Prove the set of continuous functions is closed

Question

If someone could help explain/hint at what I should do next, I feel like I could do the rest of the problem.

Let $B=\left\{f(t)=C[-1,1]:f(0)=1,|f(t)-1|\leq1,t\in [-1,1]\right\}$

(B is the set of all continuous functions on [-1,1])

We want to prove that $B$ is closed in $C[-1,1]$

$\textbf{What I know}$

We need to take an arbitrary sequence $(y_n)_k$ of functions from $B$ and show that the sequence converges. The we need to show that the limit is actually in the set as well:

(i) show the limit is continuous on [-1,1]

(ii) Satisfies the conditions to be in $B$

I guess I should start by writing lim$|(y_n)_k-y|$ (Where $y$ is the proposed limit), but I am still very confused on what to do next. I ultimately want to answer my own question.

Answer 1

Let $(X,d)$ be a metric space and let $u\in X.$ Then $\{v\in X:d(u,v)\leq 1\}$ is closed.

Let $1'$ be the function with $1'(x)=1$ for all $x\in [-1,1].$

With the metric $d(f,g)=\sup \{|f(x)-g(x)|: |x|\leq 1\}$ on $C[-1,1],$ let $A_1=\{f\in C[-1,1]: d(f,1')\leq 1\}.$ Then $A_1$ is closed.

Work to do →
(a) In the thread about proving a set of continuous functions is closed:
(i) What value must a function take at 0 to belong to $B$?
(ii) Which metric does Answer 1 place on $C[-1,1]$?
(iii) What value does the function $1'$ take at each $x$ in $[-1,1]$?
(b) Pick up the thread on proving a set of continuous functions is closed right after its last sentence and keep writing it.
The listing that comes next has no connection to the thread.

Data shown →
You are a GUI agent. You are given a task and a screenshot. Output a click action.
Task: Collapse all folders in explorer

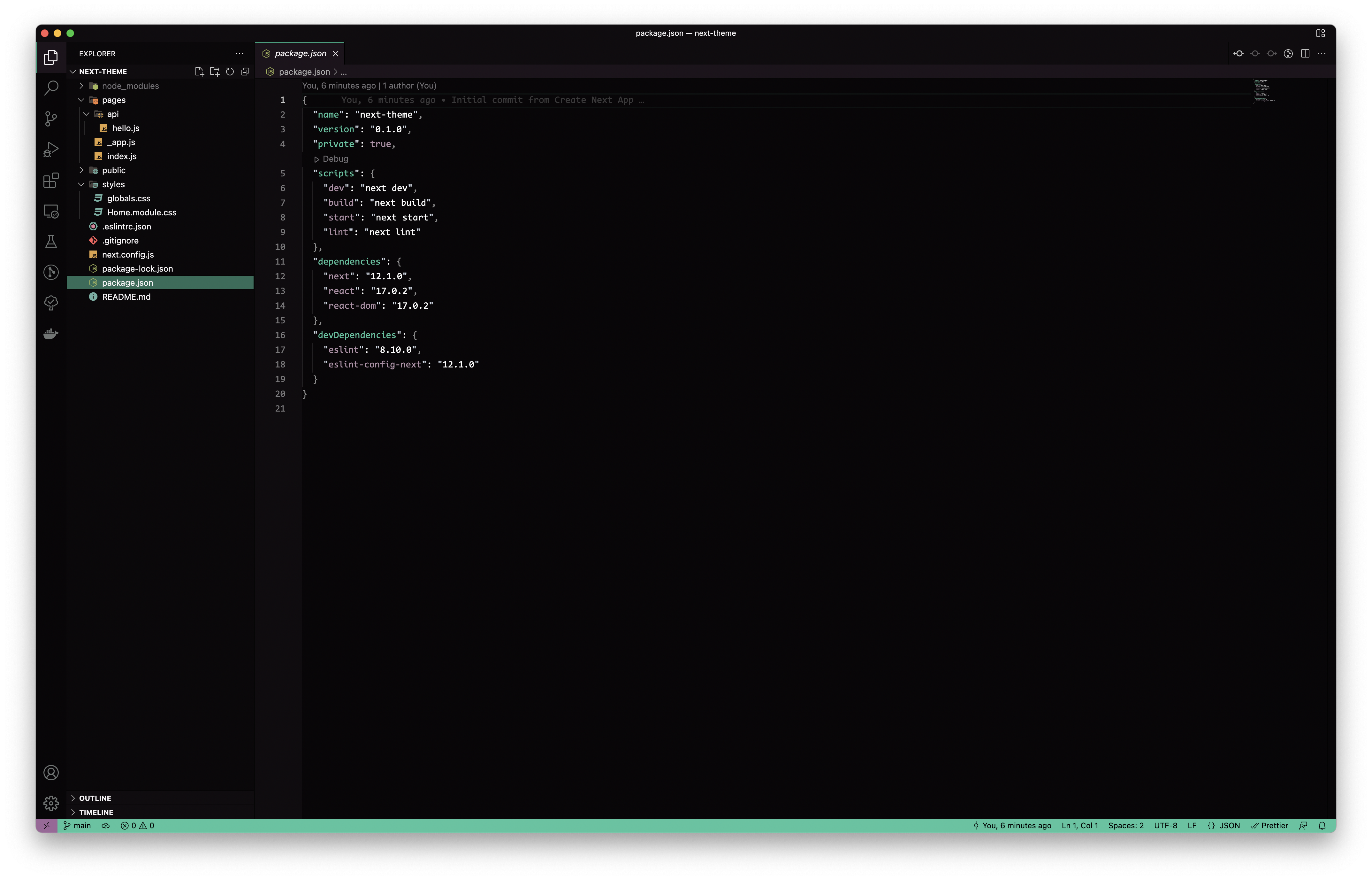click(x=245, y=72)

Task-by-task outputs →
(a)
(i) 1
(ii) $d(f,g)=\sup \{|f(x)-g(x)|: |x|\leq 1\}$
(iii) 1

(b)
Let $A_2=\{f\in C[-1,1]: f(0)=1\}.$ It is easy to see that $A_2$ is closed. The set $B$ in your Q is $A_1\cap A_2,$ which is the intersection of two closed sets. So $B$ is closed.

Answer 2

$B=\left\{y\in C[-1,1]:f(0)=1,|f(t)-1|\leq 1, t\in C[-1,1]|\right\}$

To show $B$ is closed, we must show that any Cauchy sequence in $B$ has a limit that is also in $B$.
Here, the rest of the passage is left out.